INSTRUCTION – Rewrite all of the entries below, switching "Screen dimensions" to "Display size" wherever it occurs and keeping everything else unchanged.

STORED RECORDS –
--- Begin ---

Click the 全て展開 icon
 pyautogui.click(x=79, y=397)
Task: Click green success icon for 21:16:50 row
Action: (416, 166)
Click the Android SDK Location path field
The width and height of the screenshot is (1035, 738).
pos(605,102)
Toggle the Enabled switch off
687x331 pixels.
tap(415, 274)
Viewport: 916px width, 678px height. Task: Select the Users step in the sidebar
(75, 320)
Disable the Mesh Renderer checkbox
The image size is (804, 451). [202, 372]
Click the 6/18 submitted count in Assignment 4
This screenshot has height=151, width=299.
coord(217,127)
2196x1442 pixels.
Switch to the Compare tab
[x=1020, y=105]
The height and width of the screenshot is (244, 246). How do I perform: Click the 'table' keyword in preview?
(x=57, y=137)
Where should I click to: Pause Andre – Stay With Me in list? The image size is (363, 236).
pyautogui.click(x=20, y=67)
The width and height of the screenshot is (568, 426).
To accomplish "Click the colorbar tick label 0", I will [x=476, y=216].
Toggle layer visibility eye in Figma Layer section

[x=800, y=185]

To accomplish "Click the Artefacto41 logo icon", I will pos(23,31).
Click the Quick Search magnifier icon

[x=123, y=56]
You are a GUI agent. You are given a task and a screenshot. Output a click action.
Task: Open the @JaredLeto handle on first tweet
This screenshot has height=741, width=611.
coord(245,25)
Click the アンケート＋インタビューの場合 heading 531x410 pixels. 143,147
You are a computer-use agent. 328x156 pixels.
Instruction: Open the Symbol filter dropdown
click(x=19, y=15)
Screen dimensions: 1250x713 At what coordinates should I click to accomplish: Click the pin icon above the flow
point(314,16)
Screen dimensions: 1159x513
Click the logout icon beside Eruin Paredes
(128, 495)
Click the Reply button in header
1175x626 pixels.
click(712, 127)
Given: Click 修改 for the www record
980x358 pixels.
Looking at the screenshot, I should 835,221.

--- End ---

IN RESPONSE –
Click the 全て展開 icon
 pyautogui.click(x=79, y=397)
Task: Click green success icon for 21:16:50 row
Action: (416, 166)
Click the Android SDK Location path field
The width and height of the screenshot is (1035, 738).
pos(605,102)
Toggle the Enabled switch off
687x331 pixels.
tap(415, 274)
Viewport: 916px width, 678px height. Task: Select the Users step in the sidebar
(75, 320)
Disable the Mesh Renderer checkbox
The image size is (804, 451). [202, 372]
Click the 6/18 submitted count in Assignment 4
This screenshot has height=151, width=299.
coord(217,127)
2196x1442 pixels.
Switch to the Compare tab
[x=1020, y=105]
The height and width of the screenshot is (244, 246). How do I perform: Click the 'table' keyword in preview?
(x=57, y=137)
Where should I click to: Pause Andre – Stay With Me in list? The image size is (363, 236).
pyautogui.click(x=20, y=67)
The width and height of the screenshot is (568, 426).
To accomplish "Click the colorbar tick label 0", I will [x=476, y=216].
Toggle layer visibility eye in Figma Layer section

[x=800, y=185]

To accomplish "Click the Artefacto41 logo icon", I will pos(23,31).
Click the Quick Search magnifier icon

[x=123, y=56]
You are a GUI agent. You are given a task and a screenshot. Output a click action.
Task: Open the @JaredLeto handle on first tweet
This screenshot has height=741, width=611.
coord(245,25)
Click the アンケート＋インタビューの場合 heading 531x410 pixels. 143,147
You are a computer-use agent. 328x156 pixels.
Instruction: Open the Symbol filter dropdown
click(x=19, y=15)
Display size: 1250x713 At what coordinates should I click to accomplish: Click the pin icon above the flow
point(314,16)
Display size: 1159x513
Click the logout icon beside Eruin Paredes
(128, 495)
Click the Reply button in header
1175x626 pixels.
click(712, 127)
Given: Click 修改 for the www record
980x358 pixels.
Looking at the screenshot, I should 835,221.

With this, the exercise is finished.